▶ _WORK REQUIRED_
Copy every line of the material below word for word, leaving out the pictures.

▶ _Records for locating displayed items_
>> begin

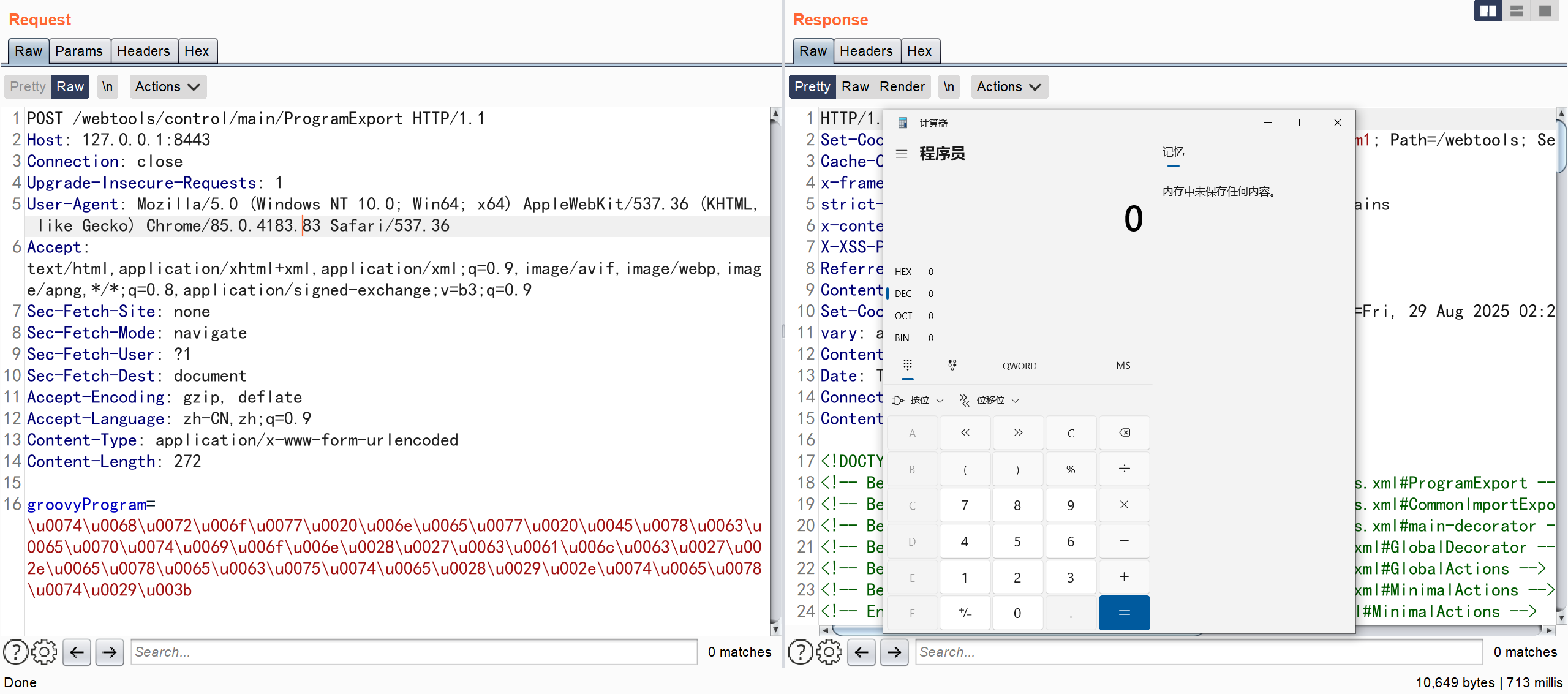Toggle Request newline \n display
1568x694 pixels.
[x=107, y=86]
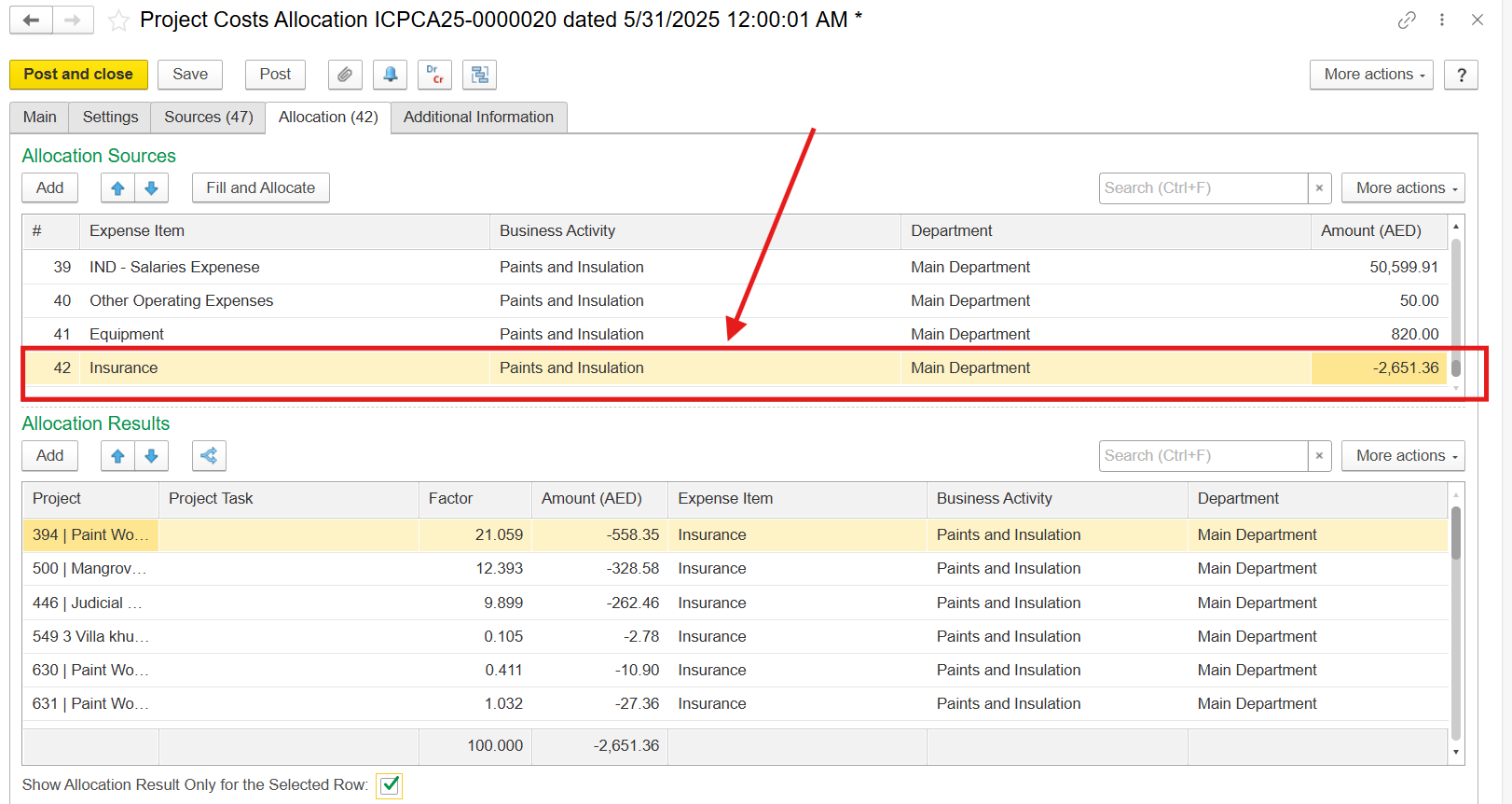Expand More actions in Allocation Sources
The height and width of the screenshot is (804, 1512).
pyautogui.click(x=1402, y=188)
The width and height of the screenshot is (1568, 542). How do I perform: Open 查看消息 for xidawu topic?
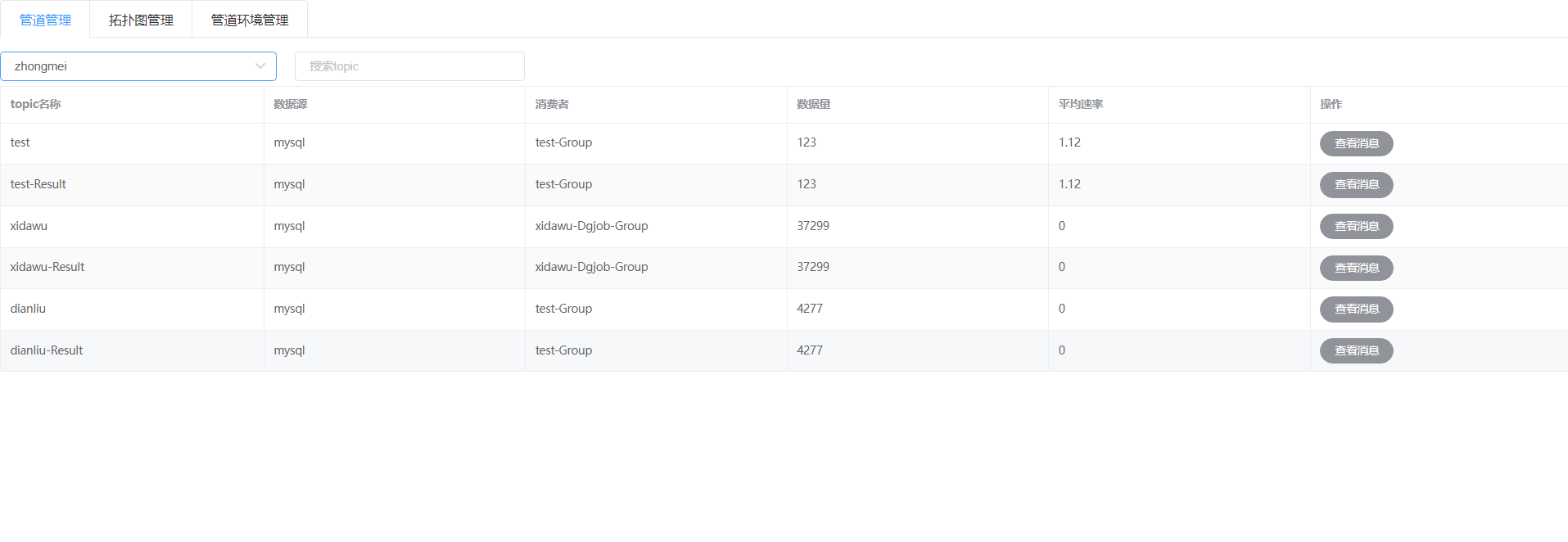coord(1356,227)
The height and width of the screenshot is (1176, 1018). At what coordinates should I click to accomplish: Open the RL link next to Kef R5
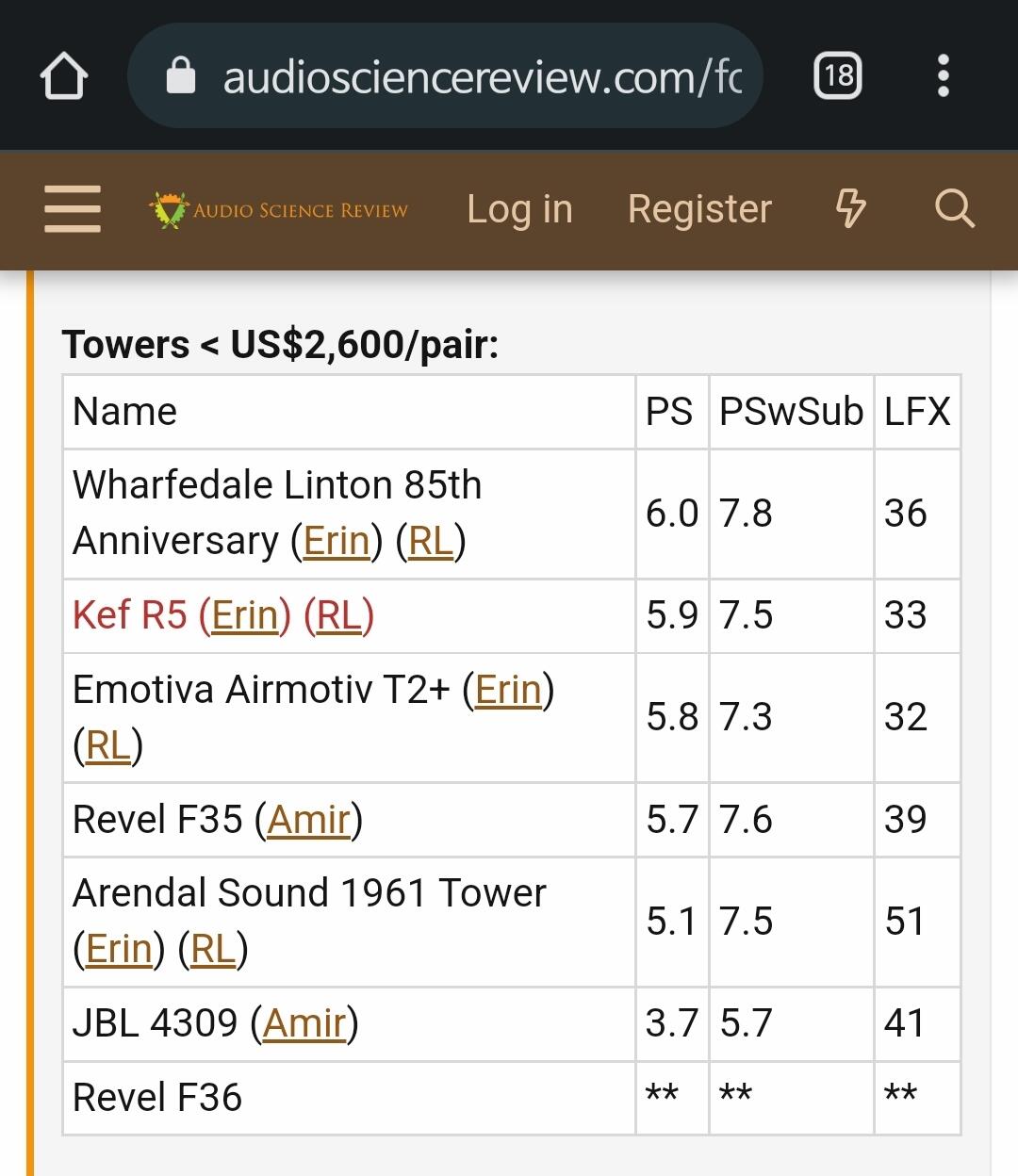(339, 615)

>> end

▶ _PROBLEM SOLUTION_
Toggle Request newline \n display
1568x694 pixels.
[x=107, y=86]
Expand More actions in Allocation Sources
The height and width of the screenshot is (804, 1512).
pyautogui.click(x=1402, y=188)
The width and height of the screenshot is (1568, 542). How do I perform: Open 查看消息 for xidawu topic?
coord(1356,227)
The height and width of the screenshot is (1176, 1018). At what coordinates should I click to accomplish: Open the RL link next to Kef R5
(339, 615)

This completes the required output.